Bildrechte: Sony Music

Als Dylan sich Anfang der 1990er in einer Schaffenskrise befand, da half ihm explizit die Rückbesinnung auf die alten Folksongs. „Good As I Been To You“ und „World Gone Wrong“ sind die Dokumente. Mit zu dieser Rückbesinnung gehörten auch 1992 die Aufnahme-Sessions mit David Bromberg, bei denen der alte Jimmie Rodgers-Titel „Miss The Mississippi And You“ eingespielt wurde, das erst 2008 auf „Tell Tale Signs. The Bootleg Series Vol. 8“ veröffentlicht wurde.

Bob Dylan zollt Tribut
1997 erscheint auf Bob Dylans eigenem Label Egyptian Records das Tribute-Album „The Songs Of Jimmie Rodgers. A Tribute“ für das Dylan viele prominente Kolleginnen und Kollegen dazu gewinnen konnte, Songs des „Singin‘ Brakeman“ neu zu interpretieren. Darunter Van Morrison, Willie Nelson, Steve Earle, Mary Chapin Carpenter, Alison Krauss und Iris Dement. Dylan selber steuert „My Blue Eyed Jane“ bei. In den Liner Notes schreibt er: „Jimmie Rodgers ist natürlich eines der Leitsterne des 20. Jahrhunderts, dessen Umgang mit Liedern immer eine Inspiration für diejenigen von uns war, die dem Weg gefolgt sind. Ein lodernder Stern, dessen Klang die rohe Essenz der Individualität in einem Meer der Konformität war und bleibt, par excellence ohne Vergleich.“

2003 dann ein besonderes Kabinettstückchen. Er nimmt mit Mavis Staples für das Album „Gotta Serve Somebody – The Gospel Songs of Bob Dylan“ ein Duett von „Gonna Change My Way Of Thinking“ auf, das in eine kleine Rahmenhandlung eingebettet ist, die der berühmten Aufnahme „Jimmie Rodgers visits The Carter Familie“ nachempfunden ist.

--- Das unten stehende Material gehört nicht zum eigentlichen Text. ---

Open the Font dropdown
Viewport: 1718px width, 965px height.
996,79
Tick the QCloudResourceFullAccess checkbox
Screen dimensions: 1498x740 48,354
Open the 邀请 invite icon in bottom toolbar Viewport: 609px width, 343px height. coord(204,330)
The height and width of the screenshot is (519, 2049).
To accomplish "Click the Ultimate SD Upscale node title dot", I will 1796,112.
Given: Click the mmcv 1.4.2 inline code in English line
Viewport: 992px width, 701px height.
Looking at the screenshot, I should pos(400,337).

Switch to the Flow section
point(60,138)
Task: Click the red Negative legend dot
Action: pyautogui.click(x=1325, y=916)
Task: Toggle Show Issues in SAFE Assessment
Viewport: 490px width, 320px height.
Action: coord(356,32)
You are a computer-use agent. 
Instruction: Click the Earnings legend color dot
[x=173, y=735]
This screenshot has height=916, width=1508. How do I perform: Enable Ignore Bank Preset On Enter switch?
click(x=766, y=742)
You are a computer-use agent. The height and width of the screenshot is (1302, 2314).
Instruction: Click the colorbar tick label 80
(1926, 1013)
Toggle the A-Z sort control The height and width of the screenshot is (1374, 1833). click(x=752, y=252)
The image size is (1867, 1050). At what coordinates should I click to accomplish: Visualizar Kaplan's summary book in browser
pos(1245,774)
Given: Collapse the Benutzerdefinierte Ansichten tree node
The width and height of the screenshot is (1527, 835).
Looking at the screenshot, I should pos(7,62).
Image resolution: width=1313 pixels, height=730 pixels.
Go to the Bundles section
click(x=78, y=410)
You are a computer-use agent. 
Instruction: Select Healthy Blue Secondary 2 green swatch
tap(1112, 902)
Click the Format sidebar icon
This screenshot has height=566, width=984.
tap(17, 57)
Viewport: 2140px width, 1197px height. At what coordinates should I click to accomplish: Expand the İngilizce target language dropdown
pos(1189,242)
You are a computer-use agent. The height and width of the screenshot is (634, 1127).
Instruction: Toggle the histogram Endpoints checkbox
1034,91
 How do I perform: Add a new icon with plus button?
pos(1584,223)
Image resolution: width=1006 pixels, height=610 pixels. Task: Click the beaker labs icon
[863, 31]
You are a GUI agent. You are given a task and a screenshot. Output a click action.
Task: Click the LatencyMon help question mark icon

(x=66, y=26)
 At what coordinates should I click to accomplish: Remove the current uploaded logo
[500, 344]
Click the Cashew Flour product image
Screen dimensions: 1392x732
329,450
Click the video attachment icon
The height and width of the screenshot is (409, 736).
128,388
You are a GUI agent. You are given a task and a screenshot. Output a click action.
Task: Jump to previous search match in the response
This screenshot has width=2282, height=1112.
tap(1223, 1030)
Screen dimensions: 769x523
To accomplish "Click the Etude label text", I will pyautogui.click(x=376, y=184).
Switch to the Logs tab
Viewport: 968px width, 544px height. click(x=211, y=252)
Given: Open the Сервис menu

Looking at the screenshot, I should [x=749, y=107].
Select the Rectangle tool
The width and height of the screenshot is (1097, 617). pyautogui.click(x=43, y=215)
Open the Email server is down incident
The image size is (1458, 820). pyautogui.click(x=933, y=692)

Und 2012 schließlich bedient er sich für seinen Song „Tempest“ beim Motiv und bei der Melodie der Carter Family-Ballade „The Titanic“. Wieder einmal „Love And Theft“. Doch während der Song der Carter Family voller Empathie gerade für die ärmeren Schiffsreisenden der unteren Stände war, rechnet Dylan gnadenlos mit den vermögenden und hochgestellten Teilnehmern der Dampferfahrt ab, deren Geld, Macht und Waffen sie nicht vor dem Untergang des Schiffes retten kann.

Nun also rund um das neue Album zwei neue Fundstellen des besonderen Verhältnisses zu den musikalischen Urahnen. Wir dürfen gespannt sein, ob da noch mehr kommt.